(Beginning of Records shown)

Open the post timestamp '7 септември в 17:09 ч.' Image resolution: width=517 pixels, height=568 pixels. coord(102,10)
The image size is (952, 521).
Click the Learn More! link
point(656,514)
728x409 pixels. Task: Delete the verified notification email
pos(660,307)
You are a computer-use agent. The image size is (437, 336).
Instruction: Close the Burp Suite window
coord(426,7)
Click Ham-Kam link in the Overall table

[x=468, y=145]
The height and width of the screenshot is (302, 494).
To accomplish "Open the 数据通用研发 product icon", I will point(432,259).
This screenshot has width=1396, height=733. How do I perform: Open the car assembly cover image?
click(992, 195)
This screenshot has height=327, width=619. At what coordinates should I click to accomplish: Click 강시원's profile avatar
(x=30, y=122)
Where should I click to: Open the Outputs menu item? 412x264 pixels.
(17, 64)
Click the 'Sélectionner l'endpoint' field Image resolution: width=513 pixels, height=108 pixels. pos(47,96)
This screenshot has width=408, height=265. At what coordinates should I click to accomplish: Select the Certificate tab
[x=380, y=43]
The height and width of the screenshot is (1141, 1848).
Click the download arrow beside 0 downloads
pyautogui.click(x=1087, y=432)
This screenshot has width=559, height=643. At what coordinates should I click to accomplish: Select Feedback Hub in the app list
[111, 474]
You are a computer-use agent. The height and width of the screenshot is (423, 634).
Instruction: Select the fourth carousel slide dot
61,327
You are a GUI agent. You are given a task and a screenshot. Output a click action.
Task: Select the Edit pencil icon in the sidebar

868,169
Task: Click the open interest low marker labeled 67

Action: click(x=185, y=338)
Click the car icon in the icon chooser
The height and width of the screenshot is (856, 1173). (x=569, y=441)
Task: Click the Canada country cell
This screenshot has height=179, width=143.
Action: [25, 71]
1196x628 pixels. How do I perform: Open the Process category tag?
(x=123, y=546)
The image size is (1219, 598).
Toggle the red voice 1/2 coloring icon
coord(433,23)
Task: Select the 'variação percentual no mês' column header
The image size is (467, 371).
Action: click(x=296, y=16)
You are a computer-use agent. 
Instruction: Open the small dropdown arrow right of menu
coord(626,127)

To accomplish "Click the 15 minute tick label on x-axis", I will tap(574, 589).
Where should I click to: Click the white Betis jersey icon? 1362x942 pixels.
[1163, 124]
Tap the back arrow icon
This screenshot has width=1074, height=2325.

(End of Records shown)

§ Assignment
Select all lines in the listing that include the word "agent".

§ Reply
You are a computer-use agent. The image size is (437, 336).
You are a computer-use agent. The height and width of the screenshot is (423, 634).
You are a GUI agent. You are given a task and a screenshot. Output a click action.
You are a computer-use agent. 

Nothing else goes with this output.